Canadian doctors have developed a new technique for treating brain tumors.

By Alex Schadenberg
Executive Director, Euthanasia Prevention Coalition
One of the more devastating diagnosis, is to be told that you have a brain tumor. Brittany Maynard died by assisted suicide last year to avoid living with a brain tumor. California legalized assisted suicide in response to the Brittany Maynard campaign. 

Society needs to care for people, not kill them. Everyday improvements in medical technology provide new ways to treat devastating illnesses, such as brain tumors and Parkinsons. 

Researchers at Toronto's Sunnybrook hospital have developed a new technique for treating brain tumors. The difficulty with treating brain tumors is that the brain has a Brain Blood Barrier that naturally protects the brain but also makes it difficult to effectively target brain tumors for treatment. As reported by the Globe and Mail:
The hospital said it made history last week by using a “focused ultrasound” to breach the blood-barrier in the brain to treat patients. 

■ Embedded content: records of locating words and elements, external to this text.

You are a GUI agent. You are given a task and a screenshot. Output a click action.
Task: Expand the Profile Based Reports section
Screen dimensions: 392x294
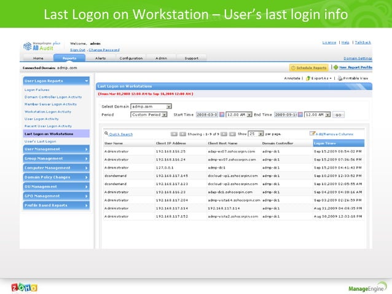point(55,205)
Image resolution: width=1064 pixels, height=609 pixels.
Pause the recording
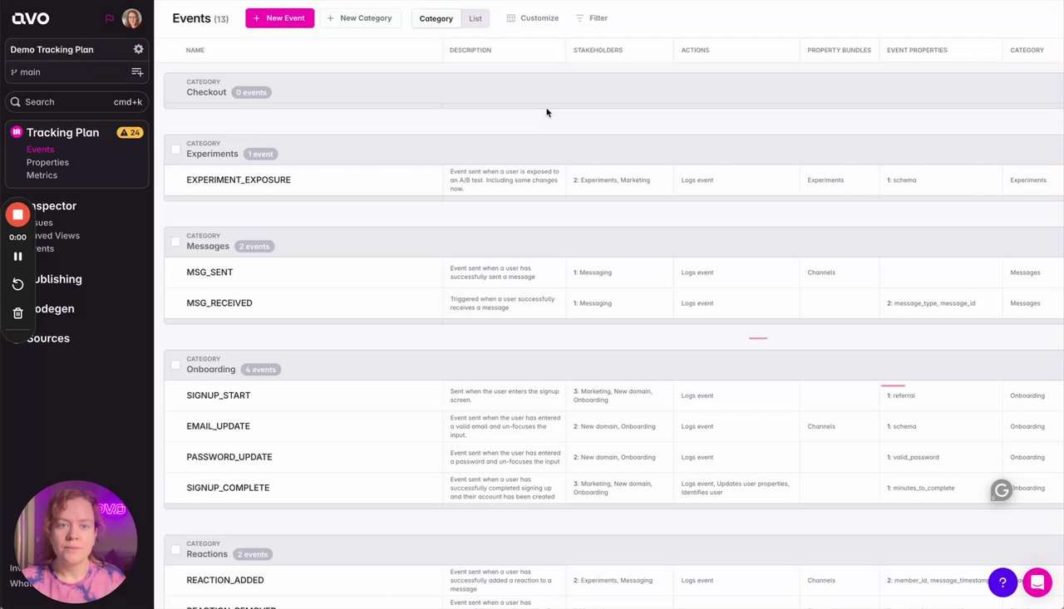17,257
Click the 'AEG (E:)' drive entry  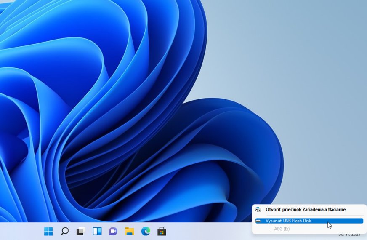[x=282, y=229]

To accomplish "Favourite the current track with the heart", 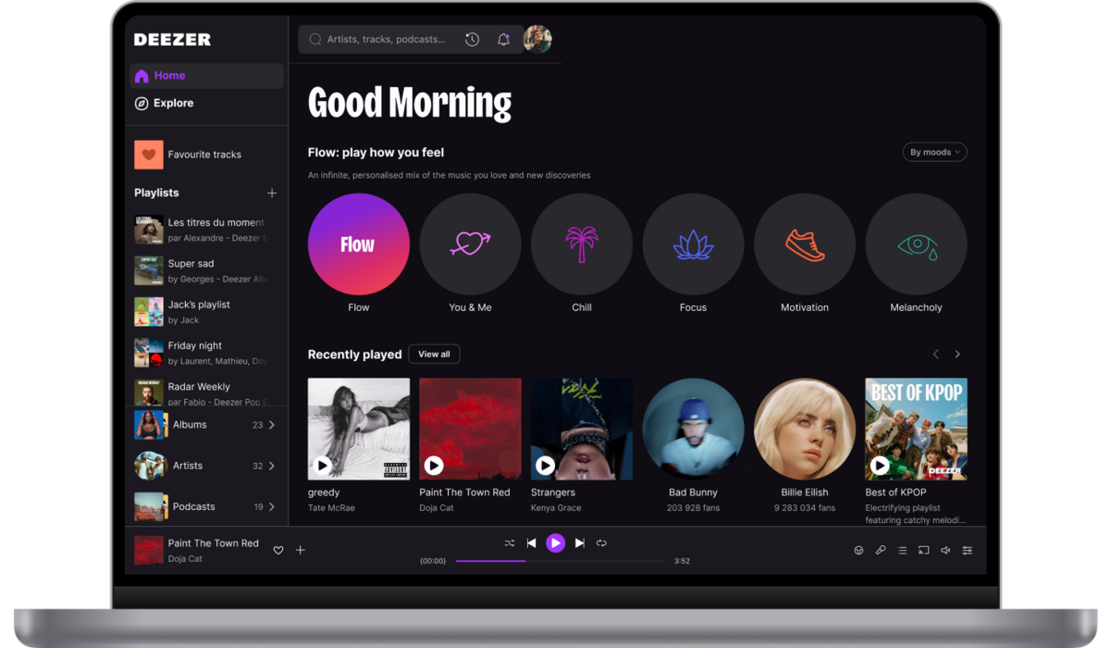I will pyautogui.click(x=278, y=550).
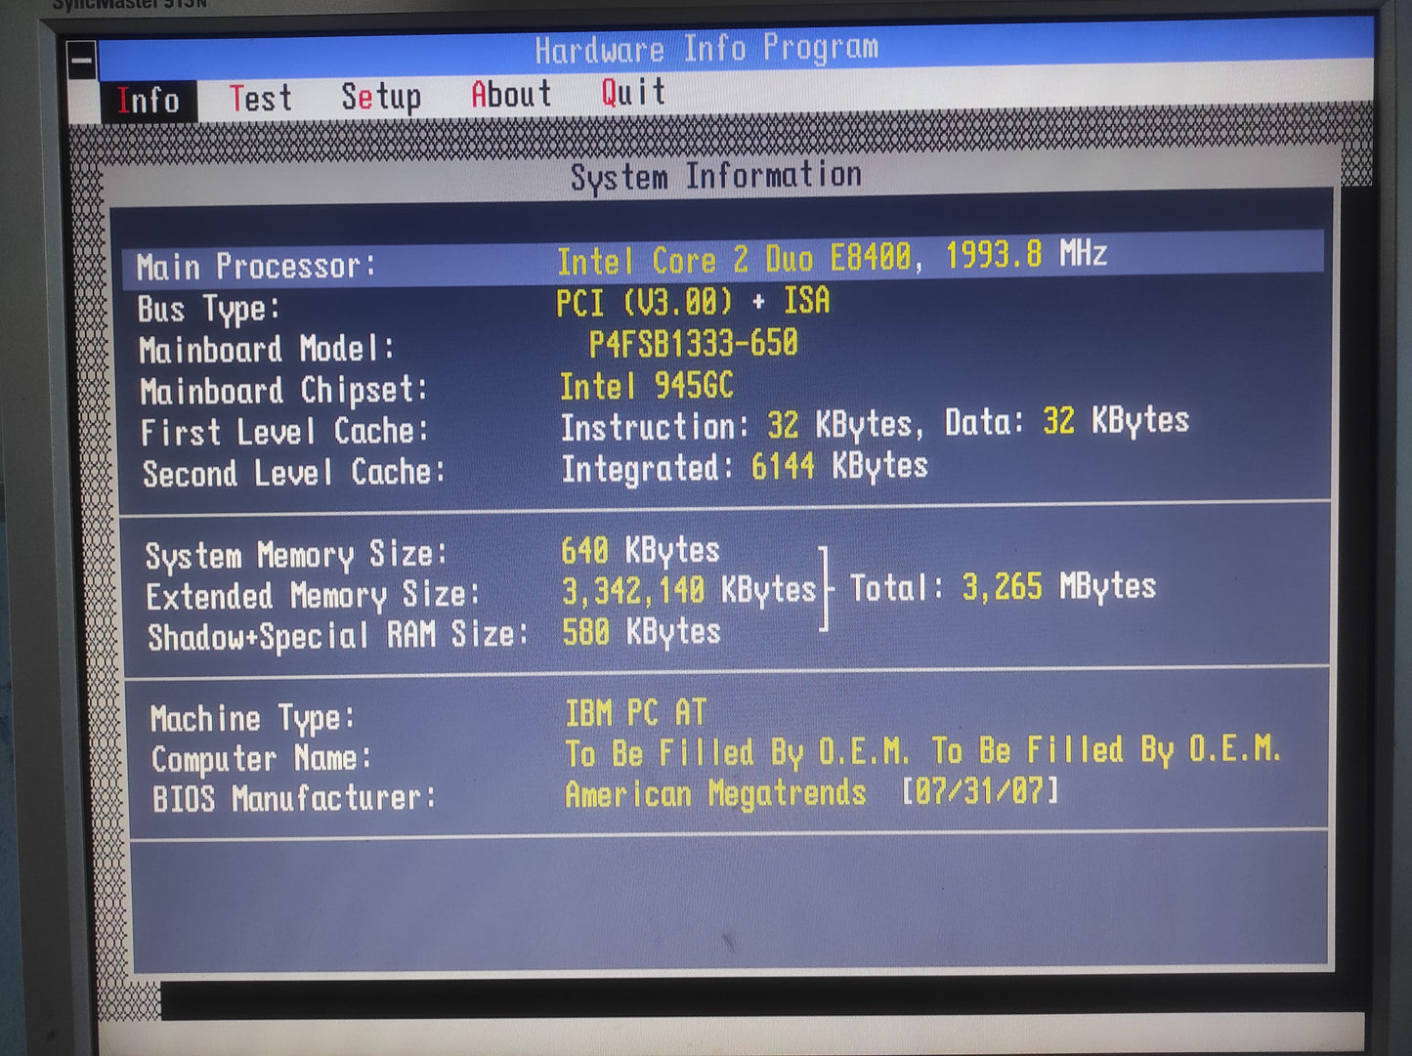Click the Mainboard Model value P4FSB1333-650
The height and width of the screenshot is (1056, 1412).
click(693, 344)
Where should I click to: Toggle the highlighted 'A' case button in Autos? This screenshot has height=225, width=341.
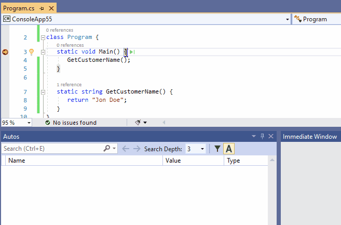229,149
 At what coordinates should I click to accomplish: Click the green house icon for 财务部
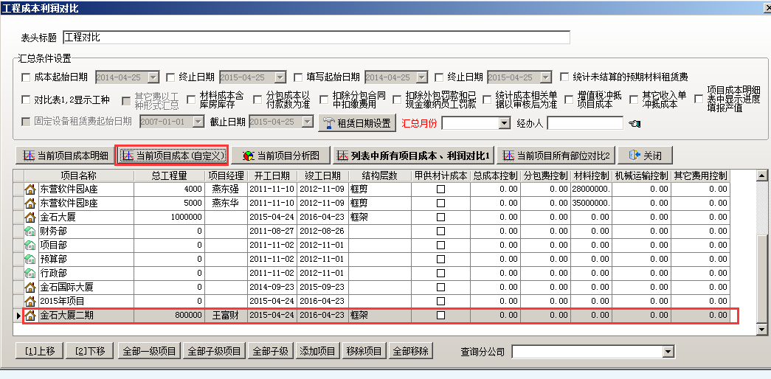pos(30,231)
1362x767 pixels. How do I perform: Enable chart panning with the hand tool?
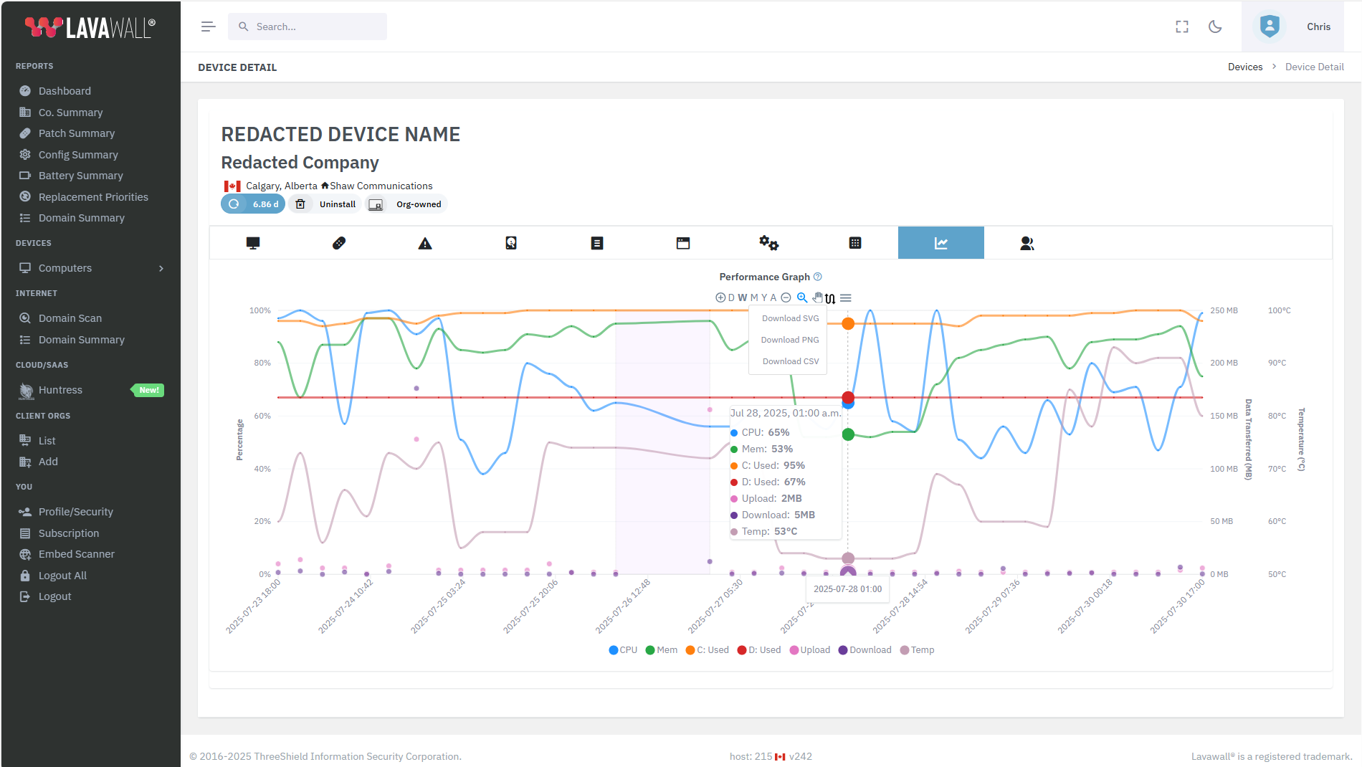click(x=816, y=297)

“The blood-brain barrier (BBB) has been a persistent obstacle to delivering valuable therapies to treat disease such as tumours,” says Dr. Todd Mainprize, principal investigator of the study and neurosurgeon in the Hurvitz Brain Sciences Program at Sunnybrook Health Sciences Centre in a media release. 
“We are encouraged that we were able to temporarily open this barrier in a patient to deliver chemotherapy directly to the brain tumour.” 

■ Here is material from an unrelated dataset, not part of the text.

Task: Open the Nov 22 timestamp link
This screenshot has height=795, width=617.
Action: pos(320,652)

The chemotherapy treatment begins with the patient being given injections of micro-bubbles or microscopic bits of air which circulate in the bloodstream. 

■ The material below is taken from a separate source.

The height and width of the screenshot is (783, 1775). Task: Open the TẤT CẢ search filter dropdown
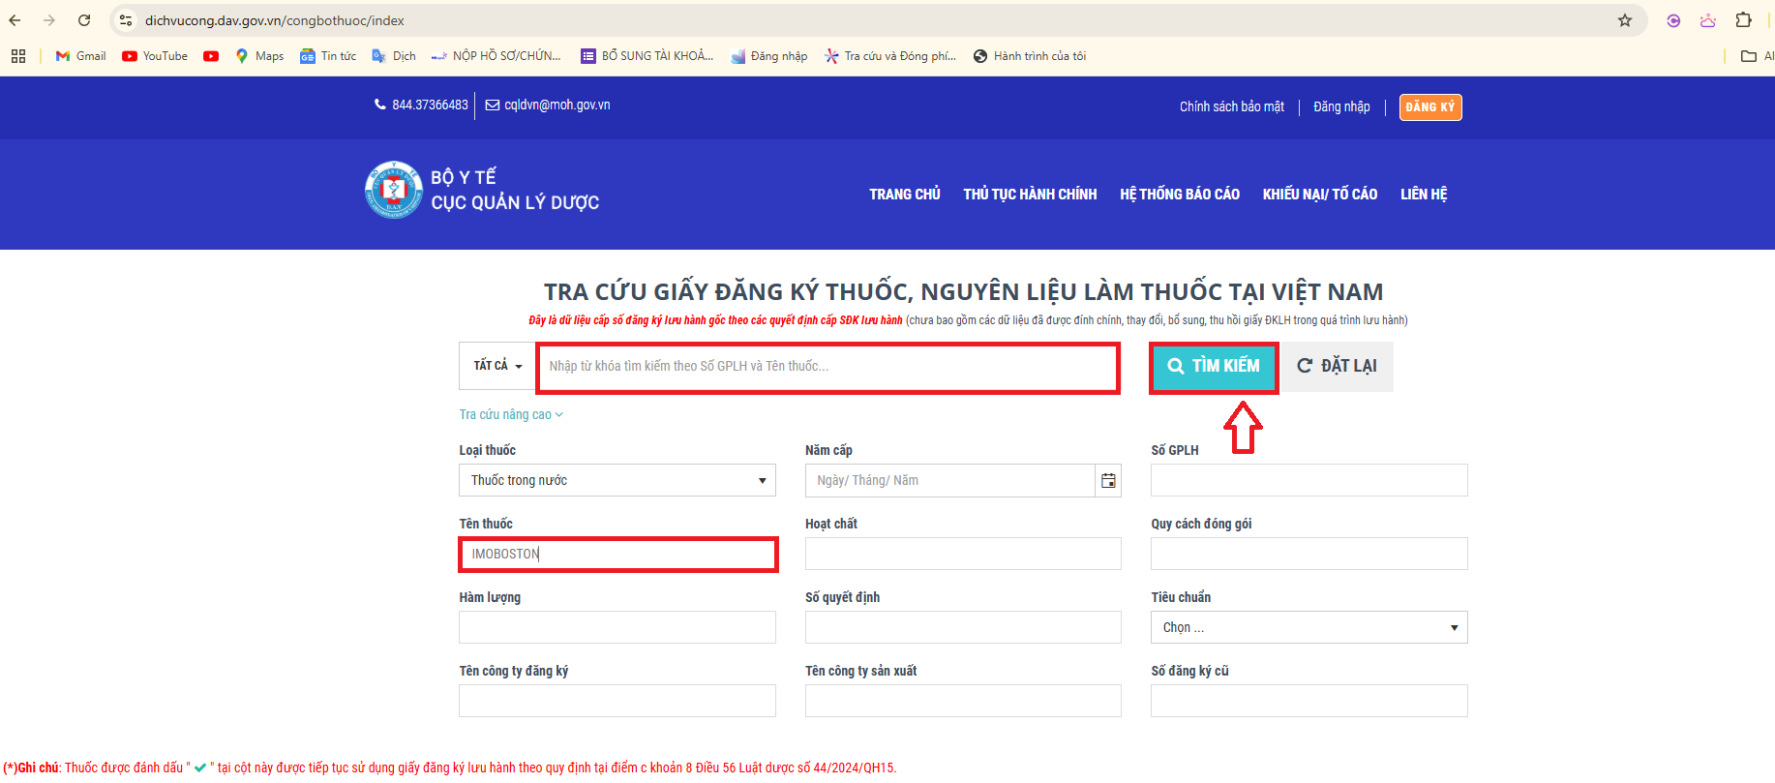point(497,366)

Researchers said they then use a state-of-the-art MRI-guided focused low-intensity ultrasound (sound waves) to target blood vessels in the BBB area near the tumour. 
This causes micro-bubbles to shake and temporarily rip holes in the BBB allowing medication to seep into the tumour.
This new treatment technique creates new hope for people with brain tumours and also for people who are living with Parkinson's disease and Alzheimer's disease. According to the Globe and Mail:
Scientists said the trial will include six to ten more patients over the coming months to make sure opening the BBB is safe to penetrate. 
The hope is that the new treatment will help patients suffering from brain cancer, Parkinson’s disease and Alzheimer’s disease. 
“Breaching this barrier opens up a new frontier in treating brain disorders,” says Dr. Neal Kassell, chairman of the Focused Ultrasound Foundation. 
“We are encouraged by the momentum building for the use of focused ultrasound to deliver therapies for a number of brain disorders.”